Minggu, 17 Juli 2016

MEMORI KASASI

MEMORI KASASI
Oleh Uratta Ginting SH

            Tingkat peradilan negara tertinggi berpuncak pada Mahkamah Agung RI. Bilamana pencari keadilan tidak dapat menerima putusan pengadilan yang dibawahnya, UU menjamin untuk mengajukan upaya hukum kasasi, dalam batas waktu 14 (empat belas) hari sesudah putusan diucapkan hakim atau sesudah putusan  diberitahukan kepada para pihak bila tidak hadir.
            Sedang pernyataan/permohonan kasasi beserta alasan-alasannya yang dituangkan dalam memori kasasi “wajib” diajukan dalam rentang waktu 14 (empat belas) hari tersebut, sebagaimana Pasal 47 UU No. 14 Th 1985 Tentang Mahkamah Agung, menegaskan :
            “Dalam pengajuan permohonan kasasi pemohon wajib menyampaikan pula memori kasasi yang memuat alasan-alasannya, dalam tenggang waktu 14 (empat belas) hari setelah permohonan yang dimaksud dicatat dalam buku daftar.” (Kursif penulis).
            Beda dengan upaya hukum banding pengadilan tinggi hanya cukup  menandatangani akta banding dalam waktu 14 (empat belas) hari sesudah putusan diucapkan hakim atau sesudah putusan  diberitahukan kepada para pihak bila tidak hadir.
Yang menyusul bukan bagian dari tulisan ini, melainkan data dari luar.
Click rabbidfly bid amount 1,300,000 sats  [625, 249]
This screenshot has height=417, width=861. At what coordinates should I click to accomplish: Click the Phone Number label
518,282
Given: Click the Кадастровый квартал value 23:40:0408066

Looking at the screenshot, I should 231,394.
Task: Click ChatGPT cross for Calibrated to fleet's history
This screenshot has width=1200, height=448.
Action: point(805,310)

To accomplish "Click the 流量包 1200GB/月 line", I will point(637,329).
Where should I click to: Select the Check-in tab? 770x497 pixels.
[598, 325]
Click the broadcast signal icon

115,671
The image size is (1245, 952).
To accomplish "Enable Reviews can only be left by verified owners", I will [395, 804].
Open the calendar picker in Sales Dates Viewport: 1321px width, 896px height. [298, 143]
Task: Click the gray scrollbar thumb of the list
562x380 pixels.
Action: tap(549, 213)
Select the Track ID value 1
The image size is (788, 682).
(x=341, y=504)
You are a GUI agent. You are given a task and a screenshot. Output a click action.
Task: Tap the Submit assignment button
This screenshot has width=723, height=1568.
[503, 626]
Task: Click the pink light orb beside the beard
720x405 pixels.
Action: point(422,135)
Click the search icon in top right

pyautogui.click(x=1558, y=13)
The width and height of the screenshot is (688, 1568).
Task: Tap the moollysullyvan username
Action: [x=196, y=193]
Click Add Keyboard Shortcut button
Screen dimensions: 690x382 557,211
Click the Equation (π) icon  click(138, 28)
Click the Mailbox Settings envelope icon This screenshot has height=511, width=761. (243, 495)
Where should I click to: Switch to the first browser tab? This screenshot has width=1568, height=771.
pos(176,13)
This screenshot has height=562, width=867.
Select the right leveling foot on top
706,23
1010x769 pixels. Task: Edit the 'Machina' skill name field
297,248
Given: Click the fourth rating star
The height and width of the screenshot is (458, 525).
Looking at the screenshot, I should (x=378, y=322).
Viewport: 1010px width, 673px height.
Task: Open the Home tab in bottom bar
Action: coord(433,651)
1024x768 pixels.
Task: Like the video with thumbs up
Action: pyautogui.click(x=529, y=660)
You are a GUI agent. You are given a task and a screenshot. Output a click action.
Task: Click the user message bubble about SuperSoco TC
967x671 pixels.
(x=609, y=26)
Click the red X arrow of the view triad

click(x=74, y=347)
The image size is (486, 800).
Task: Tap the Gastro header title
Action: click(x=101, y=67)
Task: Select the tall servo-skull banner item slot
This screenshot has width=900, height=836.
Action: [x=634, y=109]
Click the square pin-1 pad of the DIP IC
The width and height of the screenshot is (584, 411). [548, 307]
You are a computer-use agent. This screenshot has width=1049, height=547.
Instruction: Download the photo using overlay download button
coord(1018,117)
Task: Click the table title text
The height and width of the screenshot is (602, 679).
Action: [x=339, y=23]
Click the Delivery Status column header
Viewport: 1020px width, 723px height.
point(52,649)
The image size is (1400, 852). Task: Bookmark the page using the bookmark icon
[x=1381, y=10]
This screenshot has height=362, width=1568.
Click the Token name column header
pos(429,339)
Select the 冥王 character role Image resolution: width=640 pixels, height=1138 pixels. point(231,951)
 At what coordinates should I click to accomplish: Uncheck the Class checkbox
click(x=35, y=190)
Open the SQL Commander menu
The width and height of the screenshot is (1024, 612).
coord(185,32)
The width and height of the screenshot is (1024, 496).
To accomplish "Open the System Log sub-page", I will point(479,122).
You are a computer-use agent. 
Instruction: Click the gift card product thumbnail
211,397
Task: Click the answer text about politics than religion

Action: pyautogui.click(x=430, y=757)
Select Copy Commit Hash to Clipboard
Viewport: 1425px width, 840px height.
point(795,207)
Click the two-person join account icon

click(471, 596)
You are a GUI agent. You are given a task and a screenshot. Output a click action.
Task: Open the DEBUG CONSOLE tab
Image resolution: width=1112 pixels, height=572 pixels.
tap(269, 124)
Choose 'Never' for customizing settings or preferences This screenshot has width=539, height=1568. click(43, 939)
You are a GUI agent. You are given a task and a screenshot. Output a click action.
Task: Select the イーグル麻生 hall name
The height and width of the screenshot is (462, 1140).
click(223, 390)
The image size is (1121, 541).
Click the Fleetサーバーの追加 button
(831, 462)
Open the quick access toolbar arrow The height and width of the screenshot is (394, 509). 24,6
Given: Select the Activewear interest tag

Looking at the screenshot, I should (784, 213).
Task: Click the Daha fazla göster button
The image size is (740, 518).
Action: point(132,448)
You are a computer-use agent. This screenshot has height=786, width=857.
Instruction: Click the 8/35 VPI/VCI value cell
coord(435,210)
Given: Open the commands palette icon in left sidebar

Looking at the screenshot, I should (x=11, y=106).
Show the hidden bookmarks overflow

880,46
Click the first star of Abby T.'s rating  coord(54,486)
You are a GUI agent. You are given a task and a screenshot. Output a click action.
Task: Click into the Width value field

Sedang memori banding tidak terikat waktu 14 hari tersebut, karena untuk mengajukan memori banding tidak wajib. Sebab pengadilan negeri dan pengadilan tinggi adalah judex factie yang berwenang mendadili fakta perkara.
            Mengingat banyaknya waktu tersita menunggu giliran putusan Mahkamah Agung, apakah masih perlu kasasi? Rasanya seperti tidak perlu apabila putusan banding Pengadilan Tinggi benar-benar telah memenuhi rasa keadilan dan dapat diterima semua kalangan masyarakat, bahwa putusan tersebut  memang sudah harus demikian.
            Untuk menghindari perkara berjejal di Mahkamah Agung sampai menahun perkaranya belum putus atau mungkin saja sudah putus ..... toch  kapan pemberitahuan putusan itu tiba kepada para pihak tidak ada batasan waktu yang jelas.
            Cukup baik sebenarnya menilik kembali peradilan desa zaman dahulu, putusan kepala adat langsung final dan dapat diterima masyarakat dengan suka rela tanpa ada lagi banding atau kasasi.
            Yang salah menerima hukuman dan yang kehilangan hak-haknya seketika itu pula mendapat penggantian. Masyarakat pun kembali tenteram.
            Bukankah tujuan mulia hukum itu sendiri adalah untuk menciptakan ketenteram dalam bermasyarakat?
            Para pemikir hukum modern ternyata tidak sependapat dalam setiap menyelesaikan persoalan langsung final. Manusia, biar pengacara, jaksa, polisi dan seorang hakim tidak luput membuat kesalahan dan kekeliruan yang fatal. Ingat kasus Sengkon-Karta atau Lingah-Pacah, oleh karena kekeliruan seorang anak manusia menjadi korban ketidakadilan yang telah menorehkan sejarah penegakan hukum yang kelam.
            Oleh karena itu, sesuatu yang dinyatakan telah benar menurut hakim bawahan masih perlu diuji kebenarannya oleh hakim yang lebih tinggi, terutama bila pihak berperkara merasa tidak puas.
            Menurut teory medern, kebenaran itu masih perlu terus diuji dan diuji kembali. Sehingga tidak heran kalau putusan hakim bawahan masih dapat diuji oleh hakim banding, putusan hakim banding biasa pula diuji oleh hakim agung. Kalau pun masih juga ada kekeliruan, ada lagi lembaga bernama PK (Peninjauan Kembali).
            Mengikuti sistem hukum modern tersebut, akibatnya hampir semua putusan hakim bawahan, oleh pihak yang kalah melakukan upaya hukum banding dilanjutkan lagi kasasi, kemudian PK. Pada hal pokok perkaranya adalah hutang piutang sejak pengadilan tingkat pertama hingga PK telah mewajibkan salah satu pihak yang telah wanprestasi untuk membayar hutangnya.
            Meski putusan telah berkekuatan hukum tetap, pada tahap eksekusi tidak ada jalan lurus, masih bertemu urusan yang lebih rumit, sudah umum terjadi eksekusi tertunda dan tertunda. Kemudian pada tahap sebelum eksekusi, lebih seru lagi, pihak yang kalah (termohon eksekusi) masih ada waktu mengajukan “perlawanan” untuk membatalkan eksekusi dengan objek perkara yang sama. Sehingga tidak jarang terjadi semua putusan semula menjadi batal.
            Seribu kemungkinan itulah --- selain bisa menunda kekalahan --- sebenarnya akan mengundang banyak pencari keadilan menjadi nakal. Siapa tahu nasib baik memihak apalagi ada signal kuat ada yang mampu memutar-mutar hukum dengan imbalan sejumlah uang.